Diciotto chiese firmano a Berlino la nuova «Charta Oecumenica» con capitoli su migrazione, pace e nuove tecnologie

Diciotto chiese firmano a Berlino la nuova «Charta Oecumenica» con capitoli su migrazione, pace e nuove tecnologie

Rappresentanti di diciotto chiese membri della Comunità di Lavoro delle Chiese Cristiane in Germania (ACK) hanno firmato martedì 15 settembre a Berlino la versione rivista della Charta Oecumenica, il documento di riferimento per la collaborazione tra le confessioni cristiane in Europa. La firma è avvenuta durante un ufficio solenne nella Französische Friedrichstadtkirche, la chiesa della comunità ugonotta del Gendarmenmarkt, secondo quanto riferisce Katholisch.de a partire dall’agenzia protestante epd.

Un testo del 2001 aggiornato

La Charta Oecumenica originale è stata approvata nell’aprile 2001 a Strasburgo, al termine di un «vertice del millennio», dalla Conferenza delle Chiese Europee (KEK), che riunisce le confessioni protestanti, anglicane e ortodosse del continente, e dal Consiglio delle Conferenze Episcopali d’Europa (CCEE), l’organismo cattolico. Formula linee guida e impegni delle chiese per la loro cooperazione reciproca, e nel 2003 sedici chiese dell’ACK l’hanno sottoscritta nel primo Kirchentag ecumenico tenutosi a Berlino.

La versione rivista è stata siglata a livello europeo lo scorso novembre a Roma, e ora viene trasferita all’ambito tedesco. Incorpora sezioni nuove sulla pace, la migrazione, le nuove tecnologie e il ruolo dei giovani, e mantiene al centro gli impegni delle chiese. Come precisa la stessa informazione, la Carta non ha alcuna pretesa magisteriale o di diritto canonico; si tratta di un documento di impegno pratico, non di una dichiarazione dottrinale.

Contro la «strumentalizzazione politica del cristianesimo»

Il presidente del Consiglio Mondiale delle Chiese, Heinrich Bedford-Strohm, già vescovo luterano di Baviera ed ex presidente del Consiglio della Chiesa Evangelica in Germania (EKD), ha invitato le chiese a non considerare la loro divisione persistente «come qualcosa di normale» e ha sottolineato la posizione chiara del testo rivisto contro la «strumentalizzazione politica del cristianesimo», un’espressione che nel dibattito tedesco è solitamente rivolta contro l’uso di riferimenti cristiani da parte della destra politica.

Il presidente dell’ACK, il reverendo anglicano Christopher Easthill, ha definito la firma un nuovo inizio: «Prendete questo testo nelle vostre mani, leggetelo come una mappa della speranza».

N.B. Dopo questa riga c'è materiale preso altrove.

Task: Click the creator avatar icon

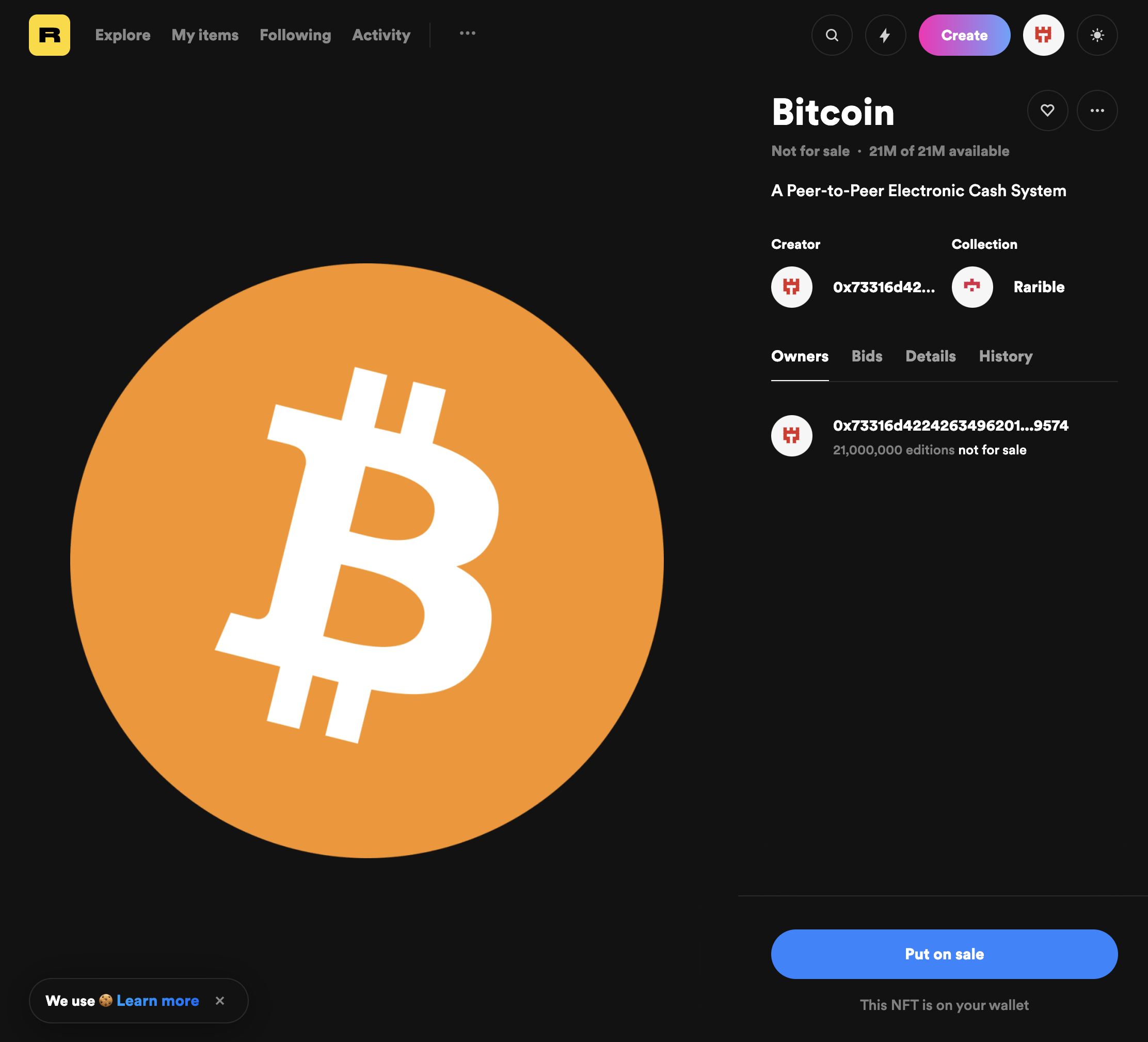Action: [x=791, y=287]
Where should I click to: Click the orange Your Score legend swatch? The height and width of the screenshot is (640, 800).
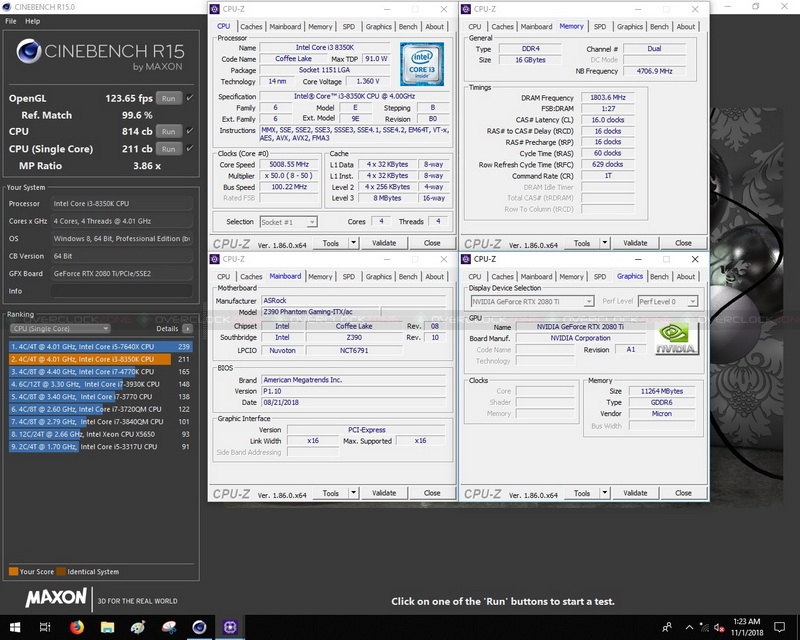click(x=13, y=572)
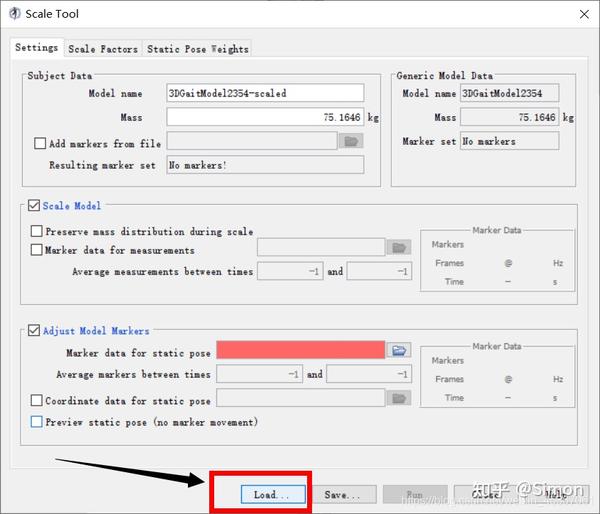The width and height of the screenshot is (600, 514).
Task: Enable Add markers from file checkbox
Action: click(x=40, y=144)
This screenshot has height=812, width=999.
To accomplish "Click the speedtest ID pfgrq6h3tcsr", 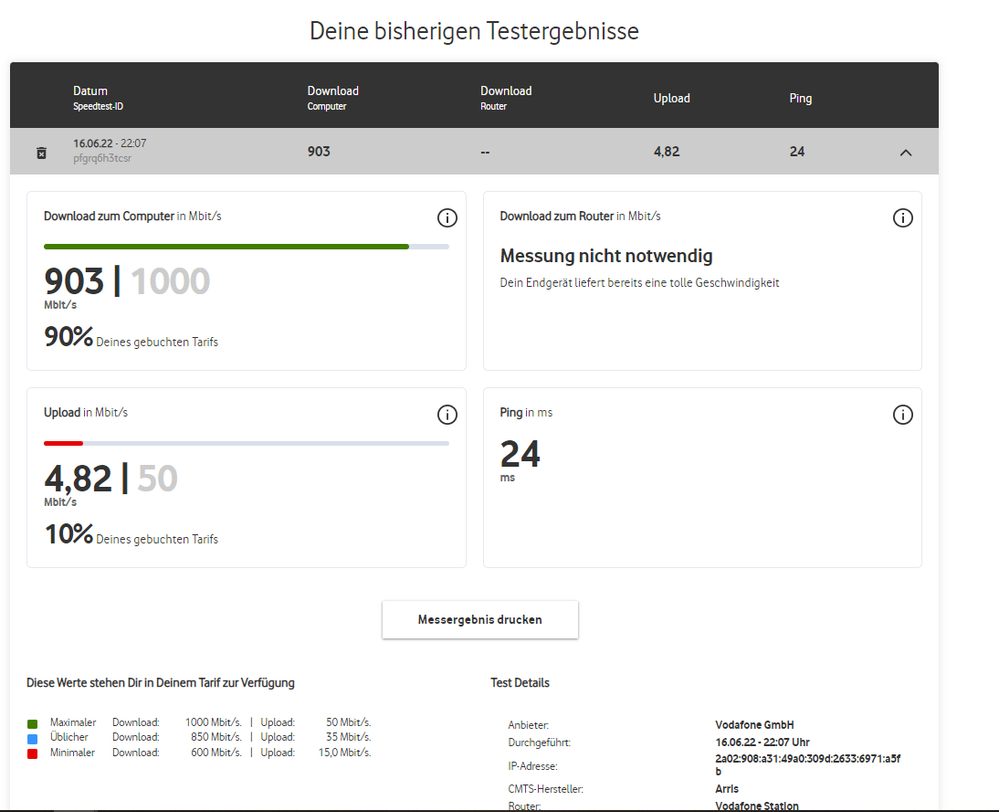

Ecumenismo di gesti in un paese di decristianizzazione accelerata

Il rinnovo della Carta arriva in un momento delicato per il cristianesimo tedesco. Cattolici e protestanti rappresentano ormai meno della metà della popolazione del paese, con oltre mezzo milione di uscite annuali tra entrambe le confessioni, e il Cammino Sinodale cattolico ha teso i rapporti della Chiesa tedesca con Roma. In questo contesto, gran parte dell’ecumenismo istituzionale si è spostato dalle questioni dogmatiche che dividono le confessioni (il ministero, l’Eucaristia, il papato) verso un’agenda di cause sociali condivise.

Il documento firmato a Berlino riflette chiaramente questa svolta: la pace, la migrazione e la tecnologia occupano lo spazio che nel 2001 era ancora condiviso con la ricerca dell’unità visibile nella fede. Una mappa della speranza, nelle parole di Easthill, che dice molto su dove guardano oggi le chiese europee e molto meno su come pensano di superare ciò che le separa.